Polarized epithelial cells have the remarkable capacity to generate and maintain differentiated apical and basolateral plasma membrane domains with distinct protein and lipid compositions. This is accomplished in part by the selective delivery of newly synthesized membrane proteins to these domains. In cells of renal origin, these proteins traffic together through the Golgi, and emerge from the trans -Golgi network (TGN) in distinct populations of carriers. Little is known about how apically-destined proteins are selected and packaged in the TGN, although association with glycolipid-enriched lipid microdomains is thought to be important for the delivery of a subset of apical proteins. In addition, both N- and O-glycans can function as apical targeting motifs on some proteins.

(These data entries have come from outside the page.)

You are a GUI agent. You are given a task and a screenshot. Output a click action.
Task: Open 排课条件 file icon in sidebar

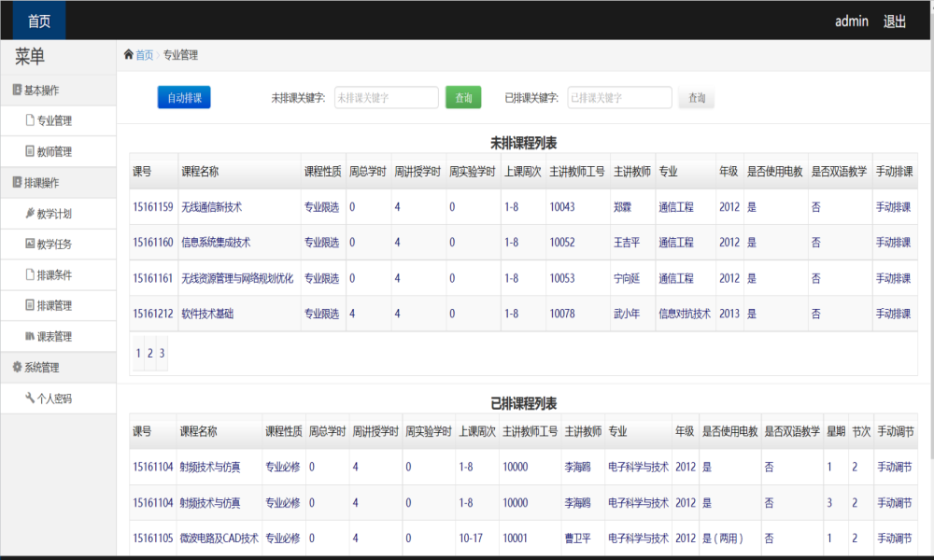coord(30,274)
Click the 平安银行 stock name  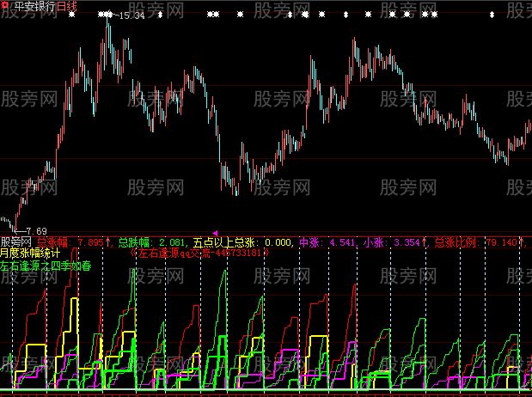click(33, 6)
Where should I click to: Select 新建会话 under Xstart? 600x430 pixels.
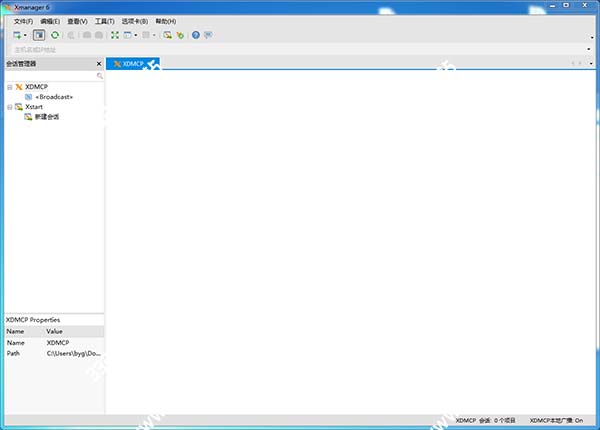[x=46, y=116]
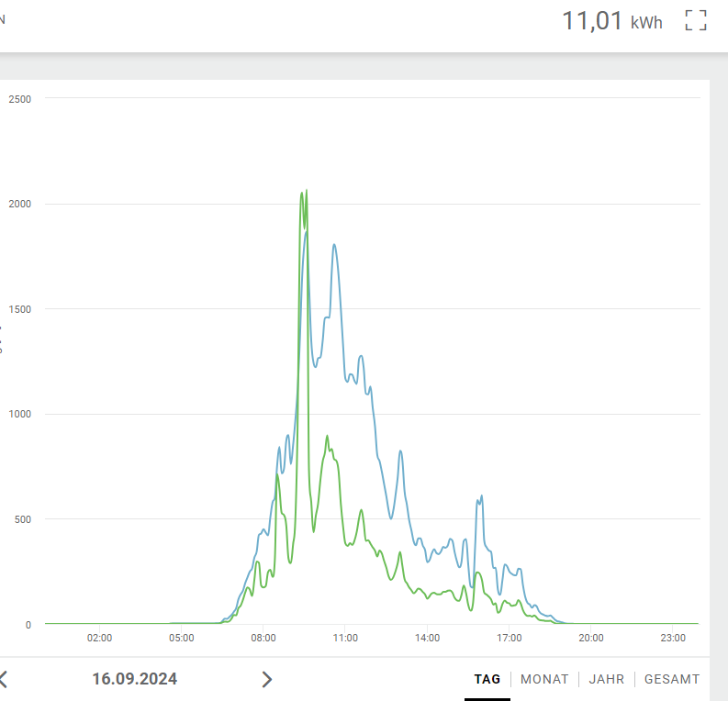This screenshot has height=701, width=728.
Task: Click the 02:00 time axis label
Action: (x=99, y=638)
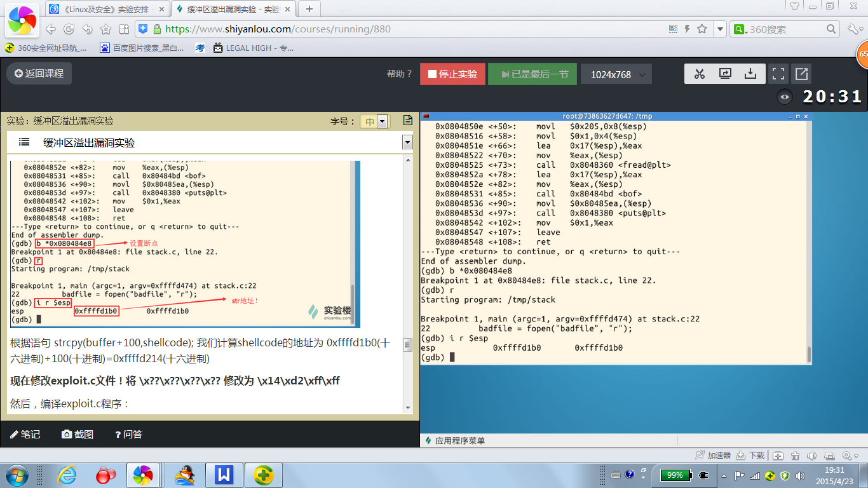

We and others have found that apically destined proteins traffic to the membrane in distinct carriers whose formation is independently regulated. Moreover, these carriers appear to fuse with endocytic compartments prior to reaching the apical membrane. Our current studies are directed towards dissecting the mechanisms by which proteins are sorted into transport carriers, identifying the cytoplasmic proteins that facilitate the formation and budding of these carriers, and determining the routes that apical proteins take to the cell surface. Using the combined approaches of in vitro reconstitution assays and live-cell imaging, we hope to generate a more comprehensive view of how apical protein export from the TGN is regulated.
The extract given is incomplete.